Menurut Prof. Zudan, strategi branding dan pemasaran ini sebenarnya bentuk akuntabilitas publik ASN sebagai penyelenggara pemerintahan.

“Tujuannya adalah memamerkan kepada masyarakat produk, karya, kinerja, dan prestasi yang telah dicapai, serta hal-hal baik yang mereka lakukan,” jelasnya.

Staf Ahli Menteri Bidang Transformasi Birokrasi Kemenko PMK, Aris Darmansyah Adi Saputra menekankan bahwa flexing harus berfokus pada hal-hal positif yang telah dicapai ASN.

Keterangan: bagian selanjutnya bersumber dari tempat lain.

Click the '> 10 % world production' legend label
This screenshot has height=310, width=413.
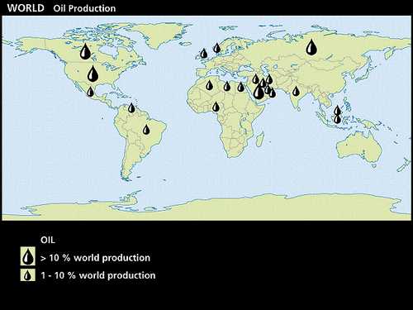pos(95,258)
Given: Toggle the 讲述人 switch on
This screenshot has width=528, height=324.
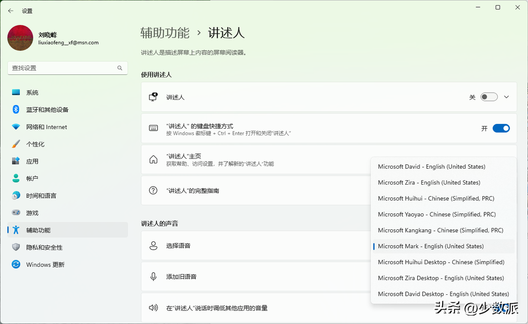Looking at the screenshot, I should (489, 97).
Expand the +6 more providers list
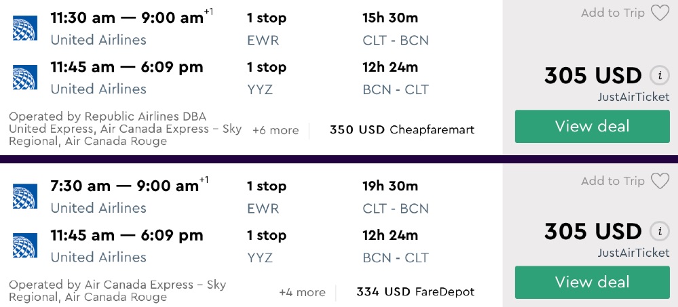 point(275,130)
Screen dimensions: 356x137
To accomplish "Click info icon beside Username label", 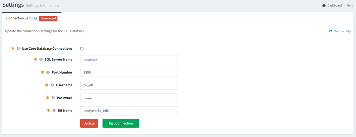I will point(52,85).
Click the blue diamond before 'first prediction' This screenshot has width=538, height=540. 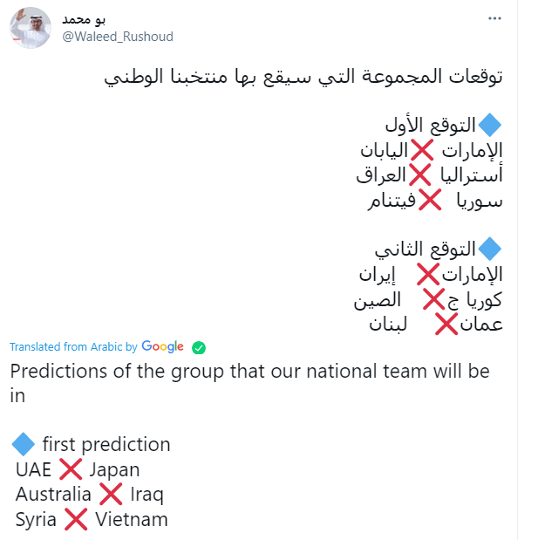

Aris justru mengkritik perilaku Aparatur Sipil Negara atau ASN yang terlalu sering memamerkan kekayaan dan jabatan mereka.

Menurutnya, alasan di balik flexing bisa berasal dari perasaan kurang dihargai, kurangnya kepribadian, empati, dan perhatian, atau bahkan kurangnya pergaulan yang sehat.

Untuk menghindari perilaku flexing yang tidak sehat, Aris dan Prof. Zudan sepakat bahwa ASN perlu memegang teguh prinsip nilai dasar, kode etik, dan kode perilaku.

“Salah satu aspek penting adalah menjaga reputasi dan integritas, baik dalam maupun luar kedinasan,” ujar Aris Darmansah.